No, she thought, crawling forward. The searing pain in her hands made her gasp whenever she used her arms to pull herself along, and ahead of her, she saw Zuko glance back. Hesitating. Just as she'd hesitated after knocking him down. She froze, a sudden paranoia gripping her. Would he strike her down? Burn her to death so she couldn't follow him? He was a firebender, and a particularly evil one at that. Surely he'd take the chance to finish her off. Surely he was not capable of mercy.

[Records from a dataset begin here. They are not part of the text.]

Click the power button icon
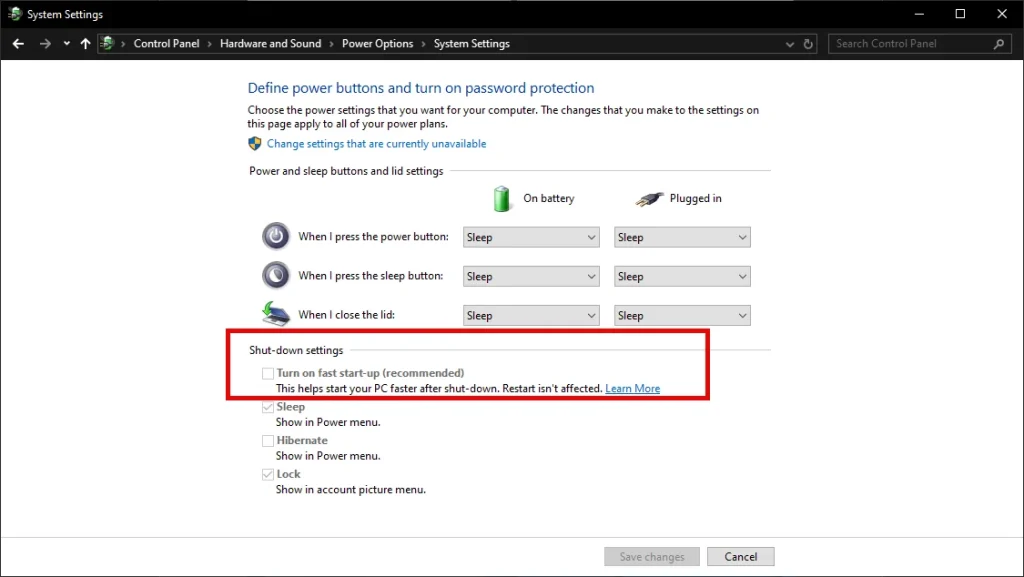This screenshot has height=577, width=1024. [x=275, y=236]
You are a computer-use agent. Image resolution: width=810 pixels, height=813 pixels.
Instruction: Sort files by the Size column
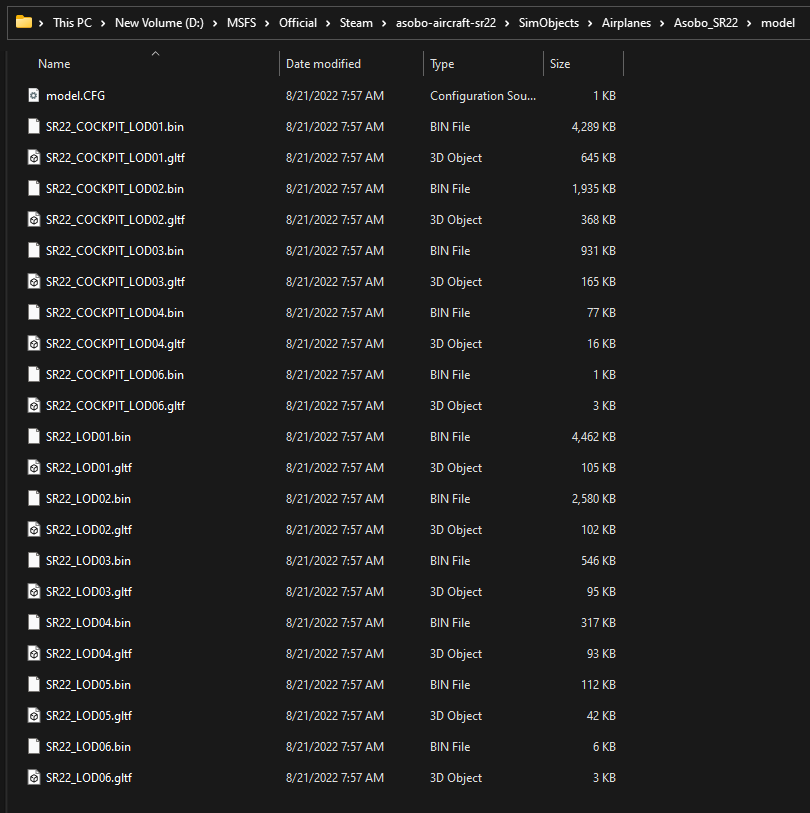[560, 64]
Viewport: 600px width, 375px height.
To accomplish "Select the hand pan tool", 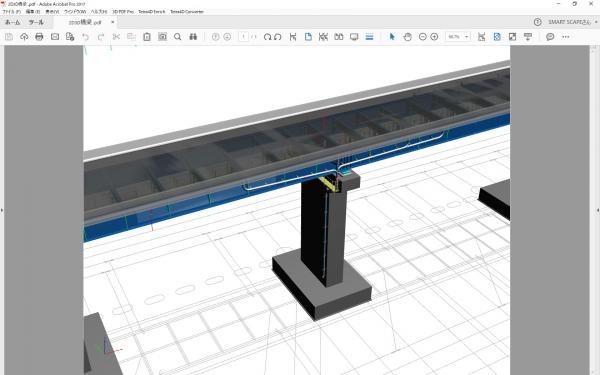I will [x=408, y=37].
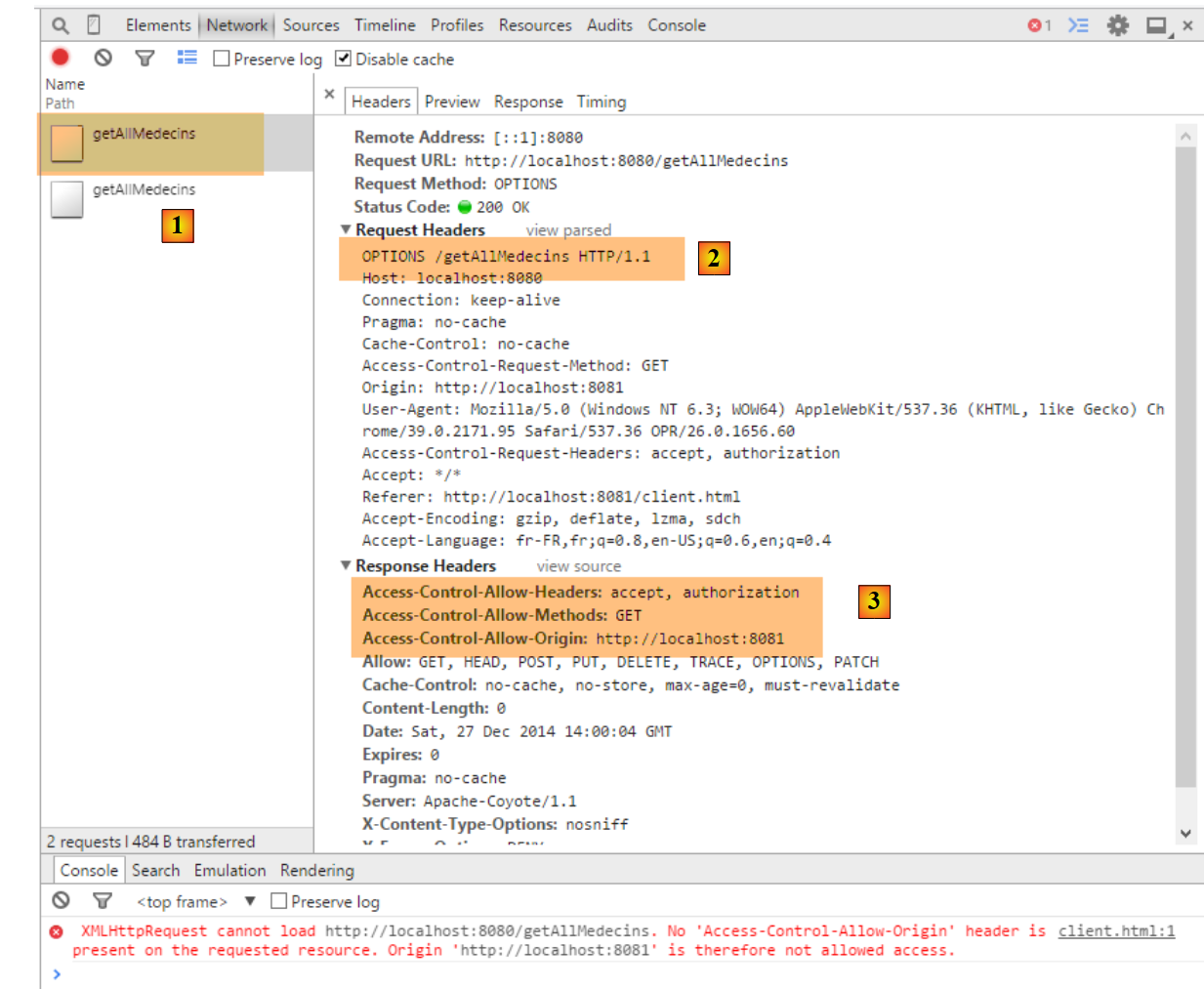Click the magnifier search icon in DevTools toolbar
Screen dimensions: 1204x989
click(x=61, y=25)
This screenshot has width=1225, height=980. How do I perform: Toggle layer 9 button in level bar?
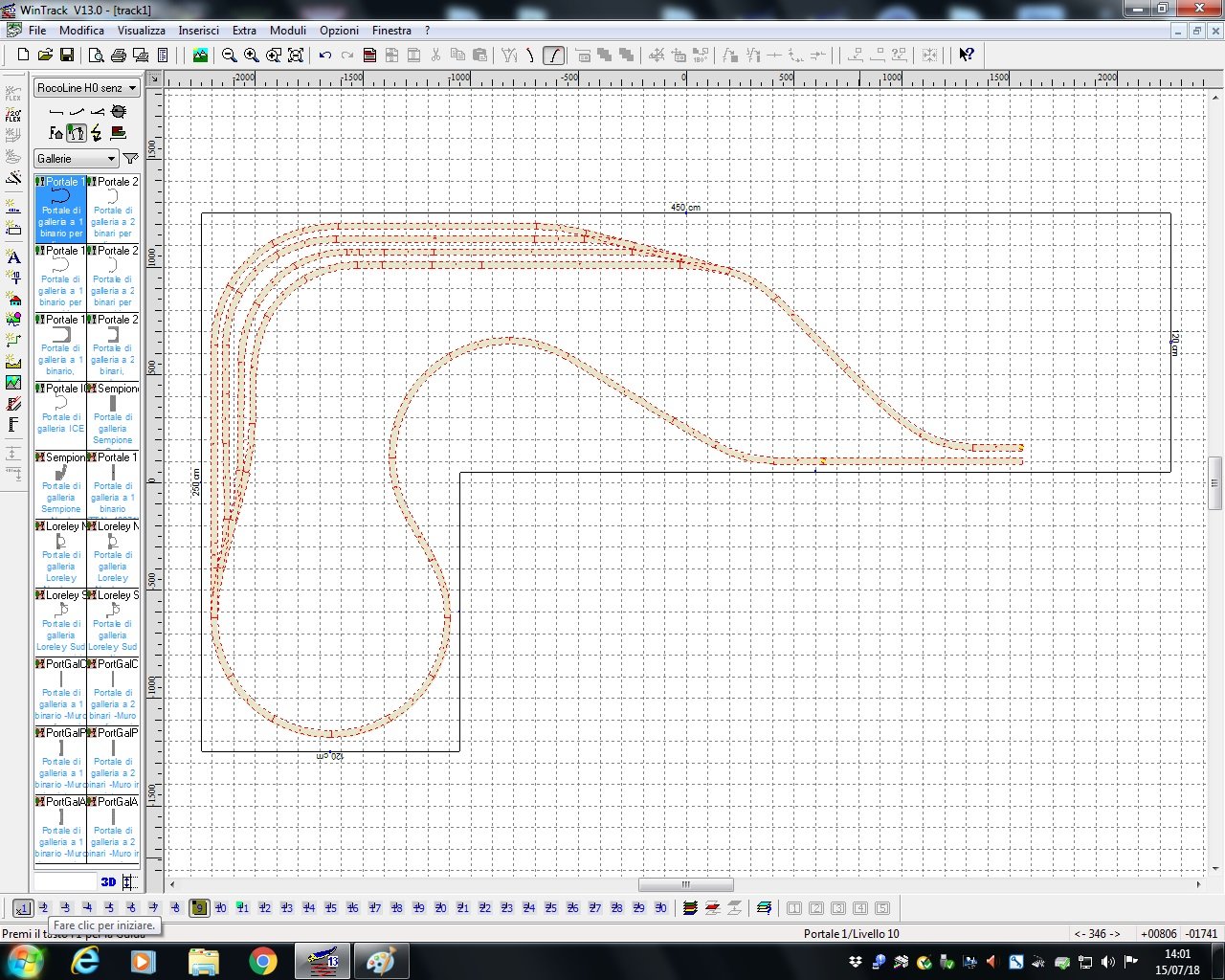point(199,907)
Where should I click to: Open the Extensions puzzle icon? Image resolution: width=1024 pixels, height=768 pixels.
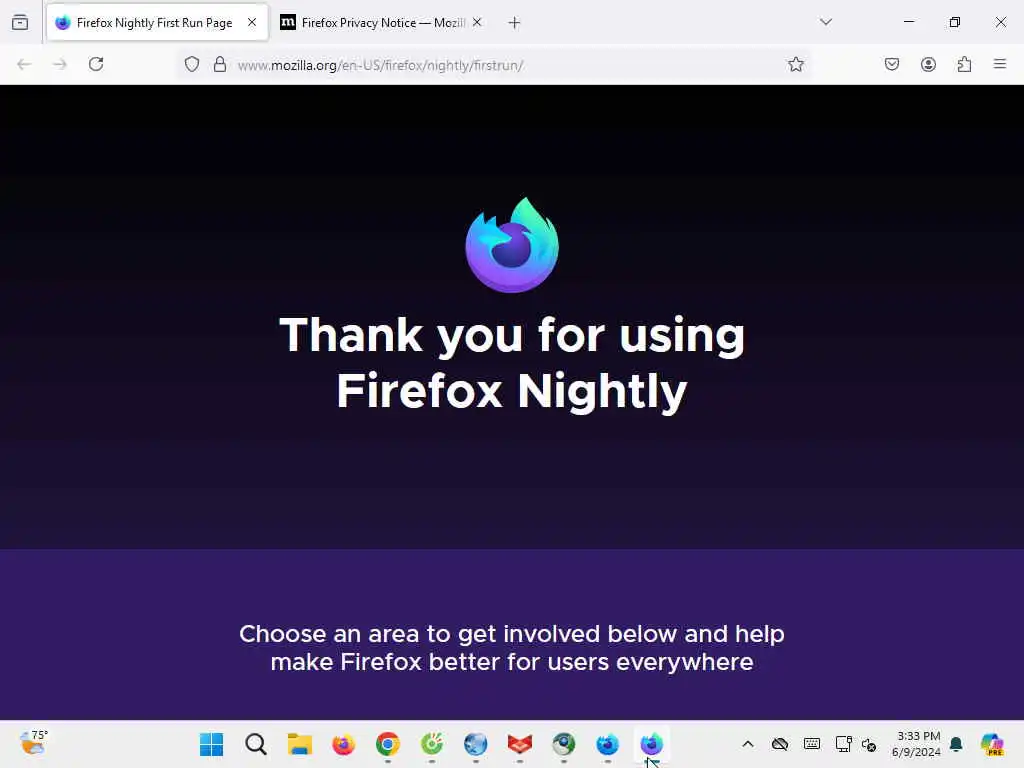(x=964, y=64)
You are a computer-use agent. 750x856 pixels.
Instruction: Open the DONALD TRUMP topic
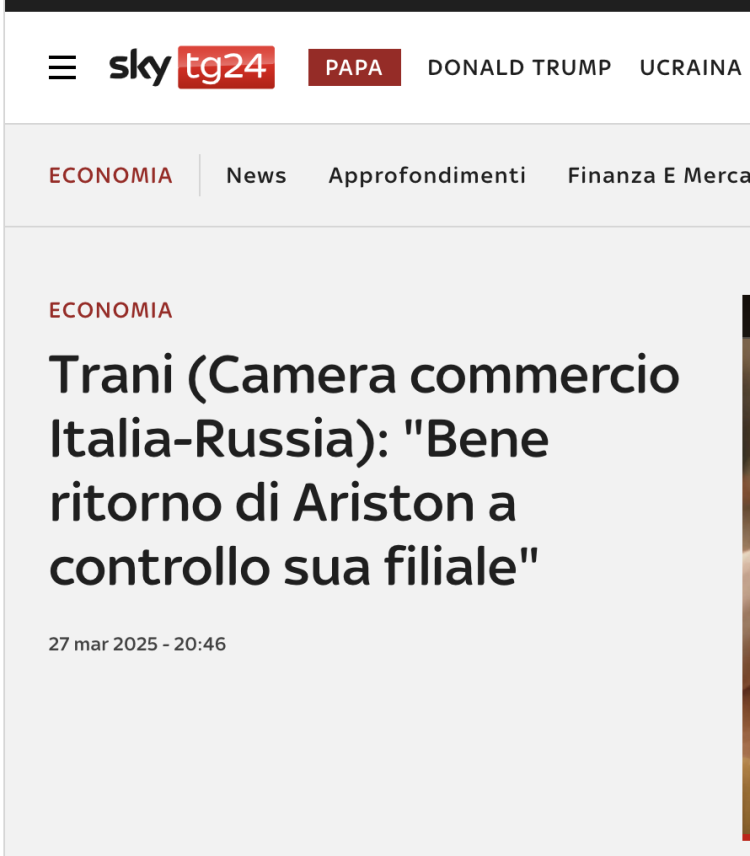click(519, 68)
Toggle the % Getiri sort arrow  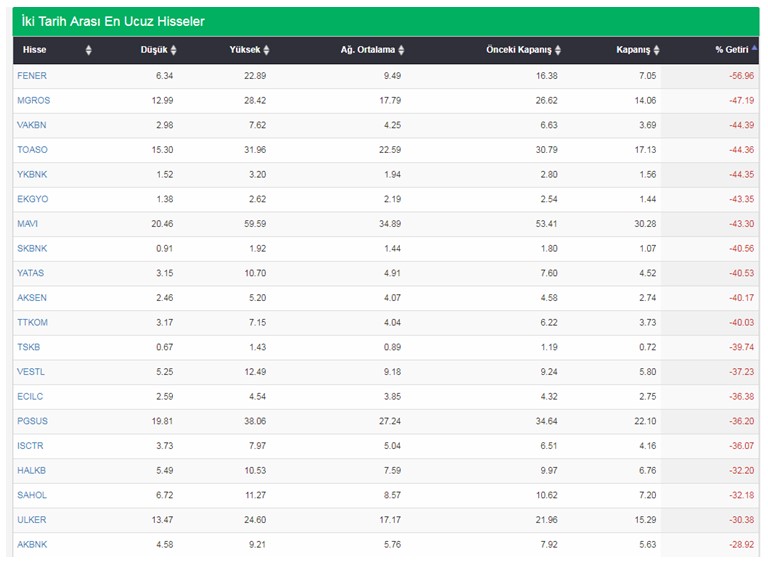[754, 48]
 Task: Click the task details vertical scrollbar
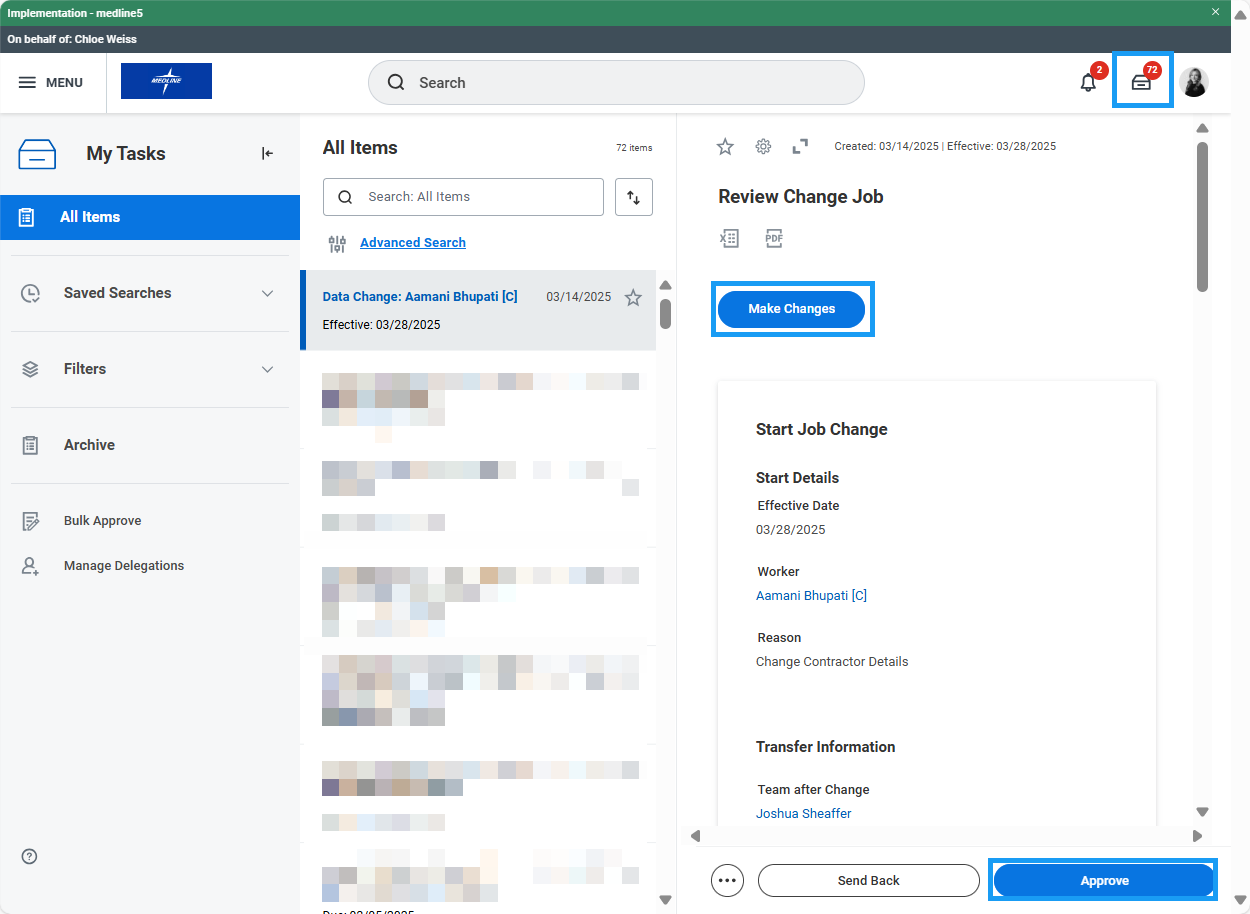point(1202,215)
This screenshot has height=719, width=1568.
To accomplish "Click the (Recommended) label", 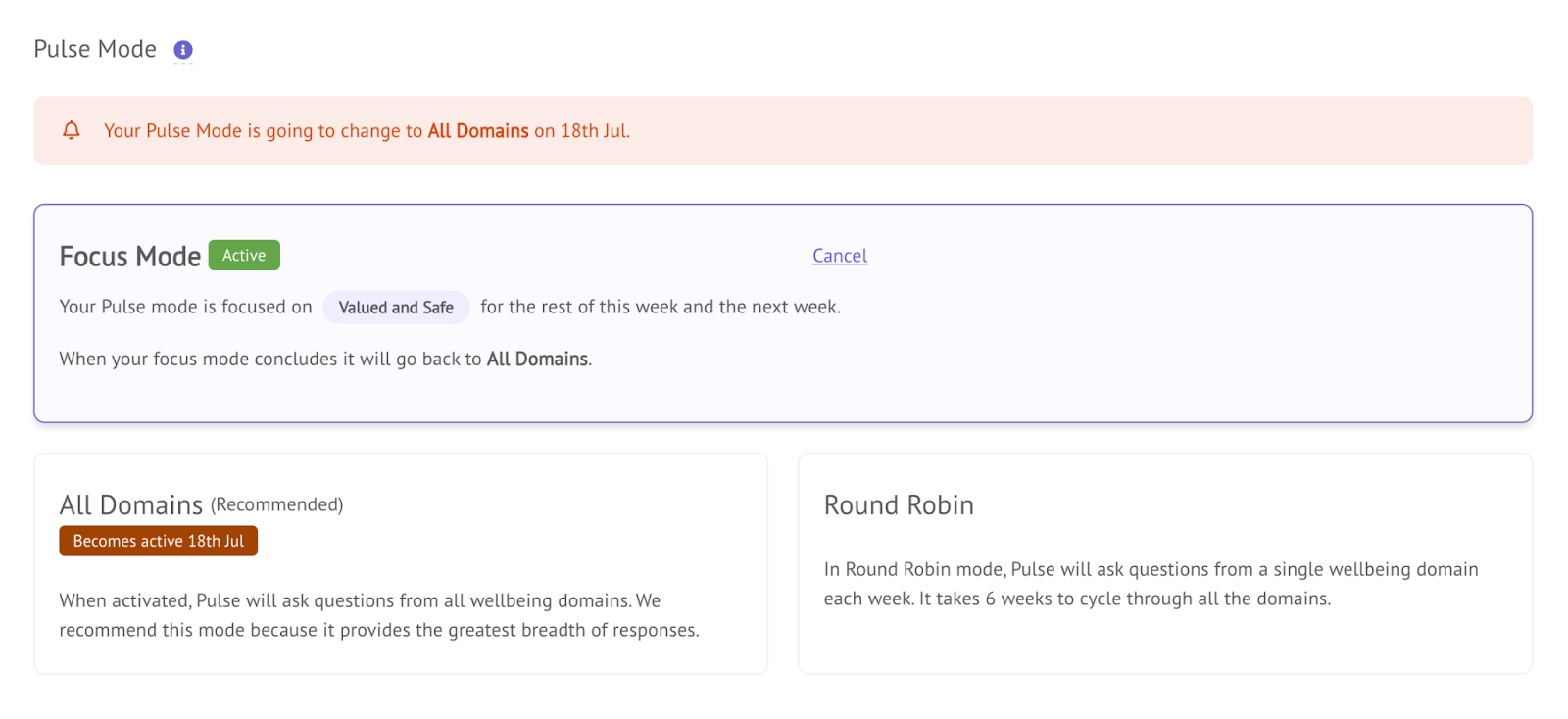I will 276,504.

He stared at her for several seconds. Not at her face, but at her arms, where she'd been burned. She remained absolutely still, as if she could make herself disappear. He stared, and she stared back, and Aang hung limp in Zuko's grip, tattoos still aglow as his spirit quested out in a world Katara couldn't see.
At last, Zuko turned away, leaving her alive and unbound as he dragged her best friend into the icy tundra.
Author's Notes:
Hello, everyone! Wow, it's been a long time since I've been in this fandom (long enough for me to be sufficiently embarrassed by my earlier works and advise you all to pretend they don't exist). I have to say, I forgot how much I loved this series. I was recently able to rewatch the whole thing, and it just astounds me that something I loved so much a few years ago is even more relevant and fascinating to me today. More surprising still, I think, is the fact that despite all the other stuff on my to-do list, I'm still eking out time to write a fic that will probably turn out to be absurdly long and make me remember why I need to finish some of my older stories before I get invested in any new ones.
Anyway, I like to start out every fic with a rough explanation of what sort of story I'm planning to tell, as well as give any content warnings that may make said story unsuitable for certain readers. This fic starts out mirroring the events of "The Siege of the North," but it will diverge almost immediately in terms of plot (and in fact does so starting in the next chapter). I understand that the fact that I stuck closely to canon events here may be off-putting to readers who are looking for something more original, which is why I added in a couple flashbacks to Katara's waterbending training (well, that, and bending the elements is probably the most awesome aspect of the show, at least in my eyes). I may occasionally do mini-flashback scenes like these if it's relevant to the story, but I don't plan on making it a regular thing (that said, I'm what you might call a "discovery writer," so for all I know, it might happen a lot. Who can say?).
Other things of note: I do plan on adding explicit sex scenes later in the story, and I promise I've gotten a lot better at that sort of thing since I last attempted A:tLA fanfiction. There will also very likely be some intense violence, possible character death, and a more cynical tone than the show contains (of course, A:tLA is still a kid's show, despite it's mature handling of war and death, so this is somewhat of a given). The primary romance is going to be Zutara, but there will probably be other romance subplots in here, none of which I've even begun to plan yet, so . . . yeah. But mainly Zutara.
That's pretty much it for now. Thanks to everyone who's read this far, and I look forward to hearing what everybody thinks.